Dopo l’incontro fra il card. Ruini e Silvio Berlusconi, don Paolo Farinella ha scritto una “lettera aperta” all’ex presidente della Cei: “Ricevendo Berlusconi”, ha scritto il prete genovese, “e per giunta come ospite in intimità conviviale a casa sua, senza dire una parola su ciò che è avvenuto in questo anno (per non parlare degli ultimi 15 anni), lei ha avallato lo scardinamento costituzionale, istituzionale e lo sfacelo etico di cui l’ospite è stato e continua ad essere protagonista responsabile. Quel giorno per buon peso, Berlusconi era reduce fresco fresco da un attacco micidiale alla Magistratura con parole omicide: ‘Il tribunale è un plotone di esecuzione’. Lei ha così avallato e approvato il suo comportamento immorale e indecoroso, benedicendo l’inverecondia e assolvendo l’insolvibile, diventandone complice ‘in solido’, perché come insegna il diritto, che la saggezza popolare traduce pittorescamente, ‘è tanto ladro chi ruba quanto chi para il sacco’”.

Ma don Farinella non tralascia nemmeno la questione relativa alla corsa per la presidenza della RegioneLazio: “La paura fa novanta, signor cardinale, e lei da ‘vero animale politico’ ha fiutato che la ‘Emmaccia’ potrebbe farcela agevolmente e se arriva, potrebbe mettere ordine nella sanità e nella scuola laziale, due feudi della malavita ‘cattolica’ laziale. Horribili dictu!
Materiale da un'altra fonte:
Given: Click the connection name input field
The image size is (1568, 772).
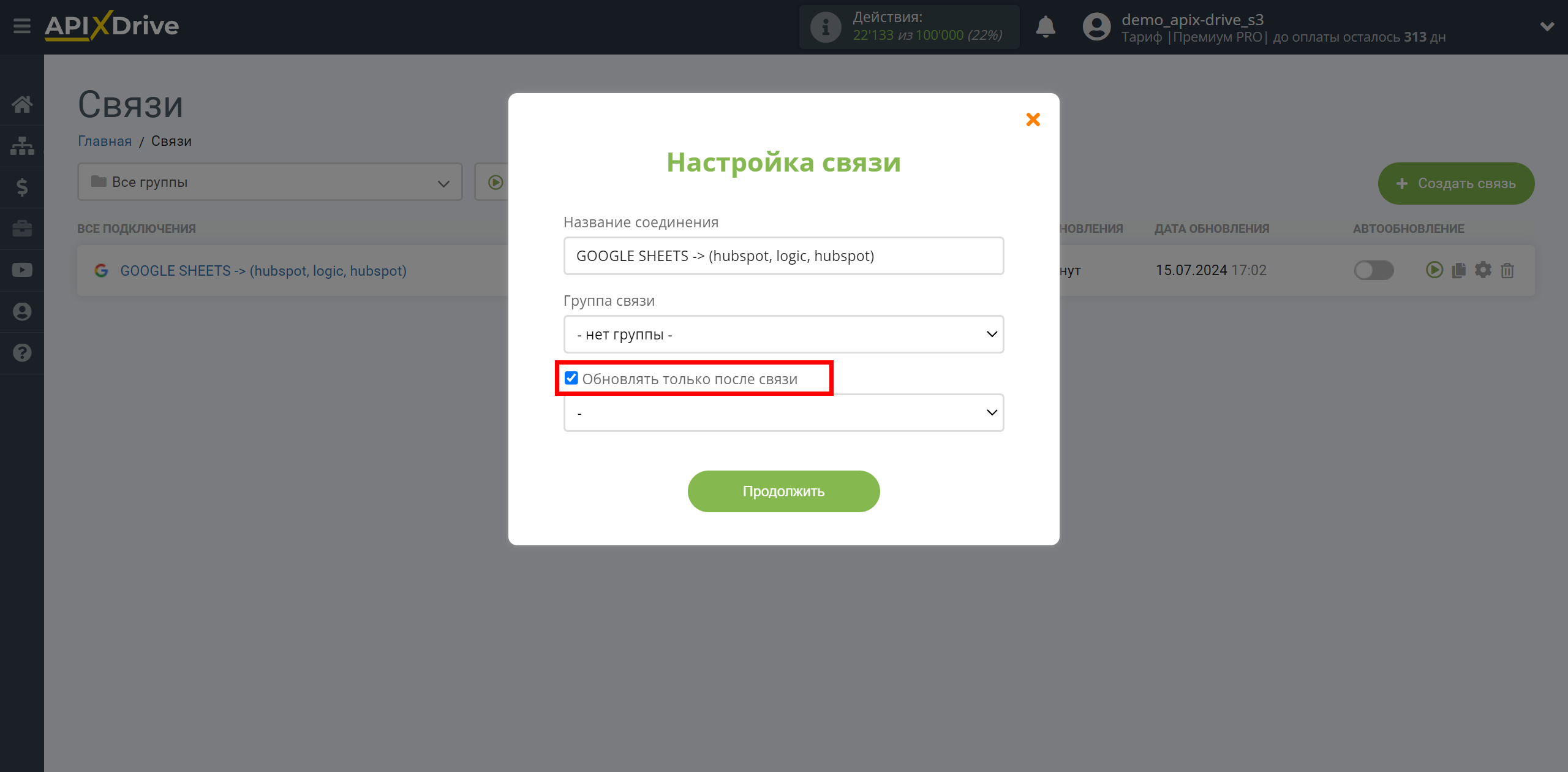Looking at the screenshot, I should 783,255.
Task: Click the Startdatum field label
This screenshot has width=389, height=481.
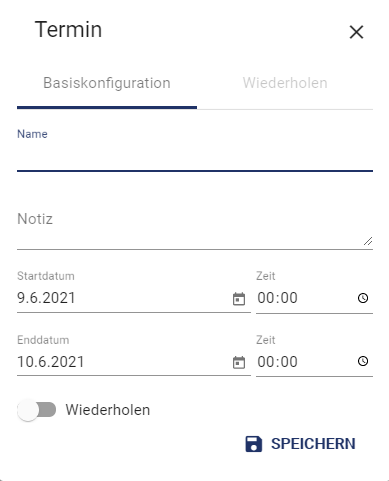Action: click(46, 276)
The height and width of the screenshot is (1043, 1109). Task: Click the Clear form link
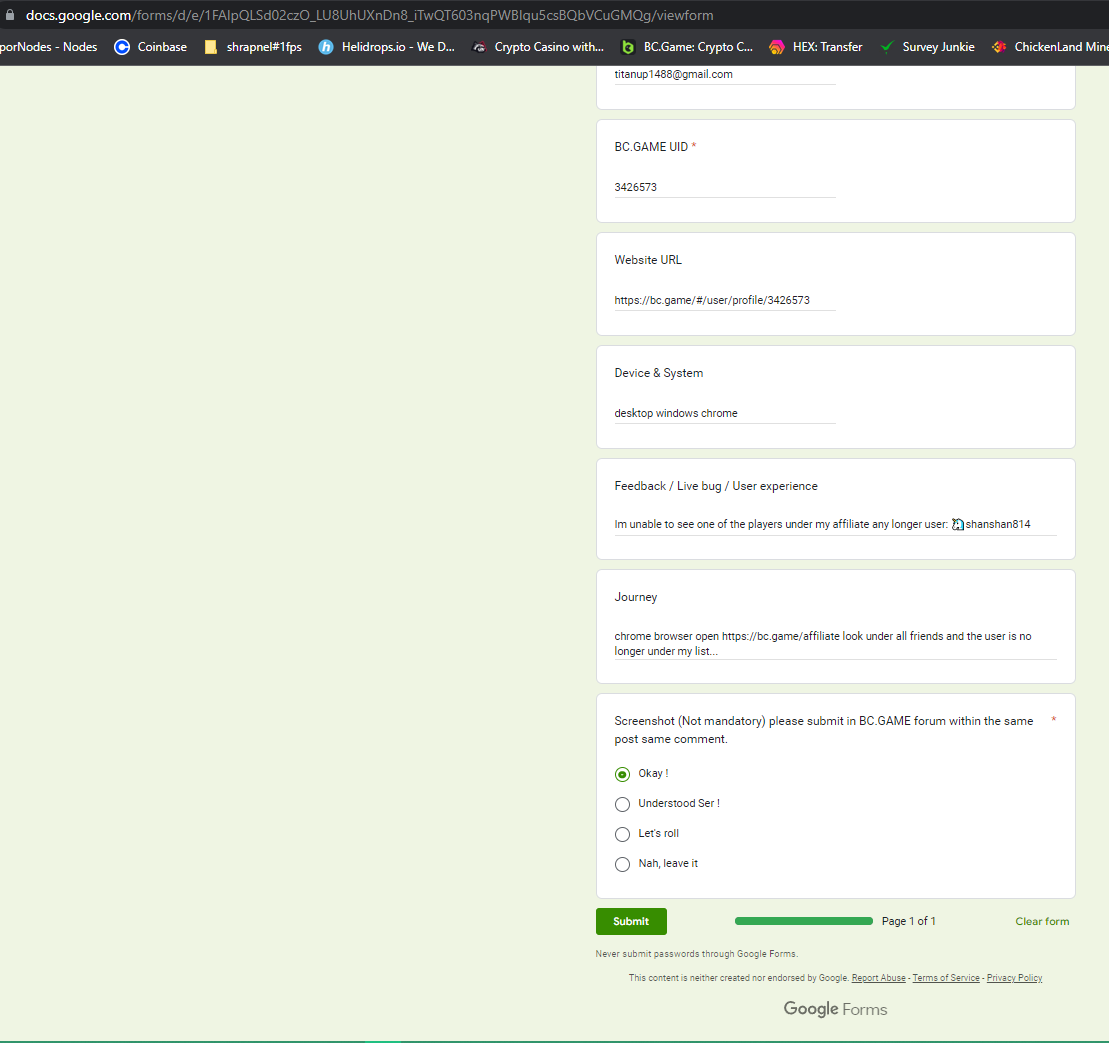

Pur di contrastare, con ogni mezzo la sua candidatura, lecita e rispettabile in una democrazia compiuta, lei preferisce la deriva morale, lo sconquasso della Costituzione, la distruzione della Democrazia, l’annientamento dello Stato, alleandosi con un potente degenere che ha portato la corruzione e il malaffare al rango della politica e della presidenza del consiglio”. “Lei”, aggiunge ancora don Farinella sempre rivolgendosi a Ruini, “non ha autorità per intervenire in questioni che il Codice vieta ai preti come le alleanze partitiche, le elezioni, le candidature perché è una manomissione della democrazia del Paese Italia, vincolante anche in forza di un concordato che pone paletti alle interferenze e offre garanzie e lauti sussidi. Su queste materie poi lei né la Cei, né tantomeno il Vaticano, Stato estero, potete parlare in nome del mondo cattolico. Lei sa bene che sono questi comportamenti che allontano ancora di più i non credenti, mentre i credenti si avvicinano a passo svelto all’uscio d’uscita della Chiesa”. (e. c.)

Pubblicato il 1/2/2010 alle 15.54 nella rubrica Diario.